Seymour Shaw Park
- Interactive map of Seymour Shaw Park
- Full name: Seymour Shaw Park
- Location: Miranda, New South Wales
- Coordinates: 34°1′49″S 151°6′8″E﻿ / ﻿34.03028°S 151.10222°E
- Owner: Sutherland Sharks Football Club
- Capacity: 5,000 (1,000 seated)
- Surface: Synthetic

Construction
- Opened: 1950
- Renovated: February 2007
- Cost: A$1.2 million (Facility upgrades)

Tenant
- Sutherland Sharks FC (1959-present)

= Seymour Shaw Park =

Stadium in Miranda, New South Wales

Seymour Shaw Park is a football (soccer) stadium in Miranda, New South Wales, Australia. It is the current home ground of the Sutherland Sharks Football Club who play in the state league, the New South Wales Premier League.

==History==
Seymour Shaw Park has been the Sharks home ground since the club's move from Sutherland Oval in the late 1950s.

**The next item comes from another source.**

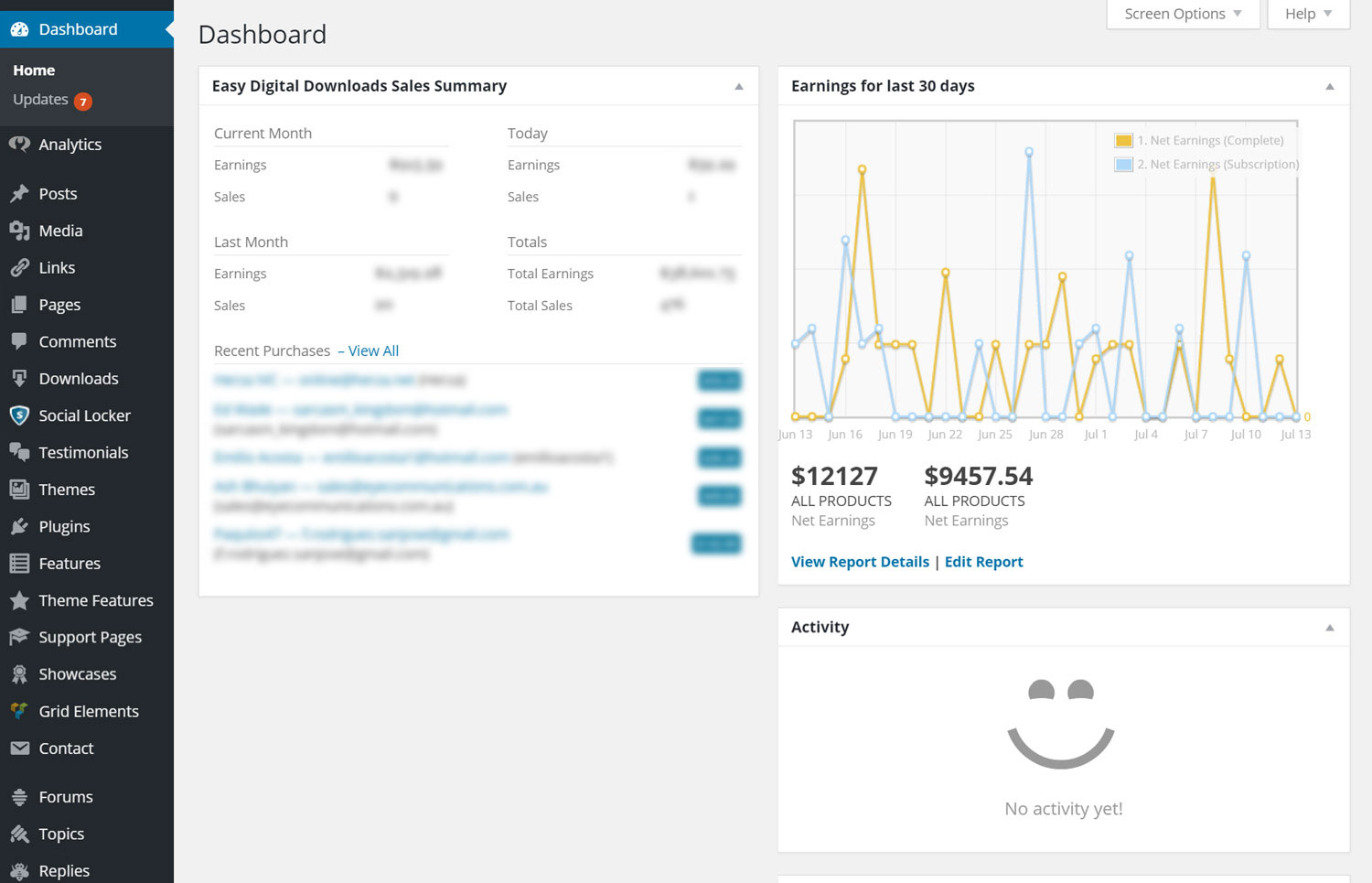1372x883 pixels.
Task: Click the View All purchases link
Action: coord(373,350)
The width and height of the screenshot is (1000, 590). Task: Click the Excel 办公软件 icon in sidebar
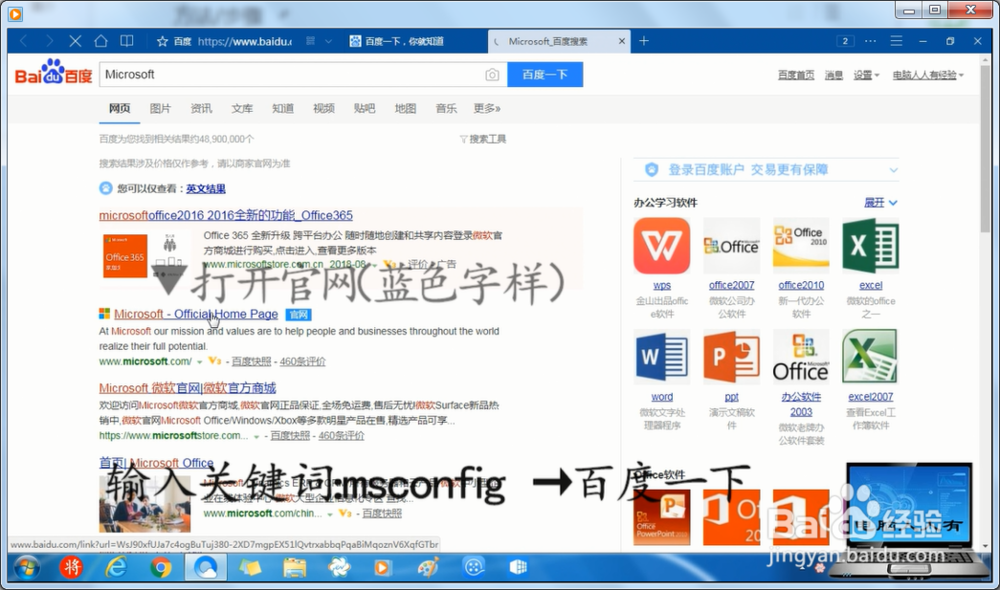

The ground has continuously been used to host regular season club games along with hosting the TigerTurf Cup, similar to England's FA Cup, with the Grand Final being played at the ground due to the surface being Synthetic which is supplied by TigerTurf Accessories.
In 1979, the venue hosted the first 'A' international of the Australia women's national soccer team, which ended in a 2-2 draw against New Zealand
In recent times, the Sharks invested into Seymour Shaw Park to upgrade the facilities with additional seating in a new grandstand, upgrading of floodlighting and the installation of the synthetic turf, being completed in February 2007. It is both the first approved football field of any code and first FIFA approved field in Australia.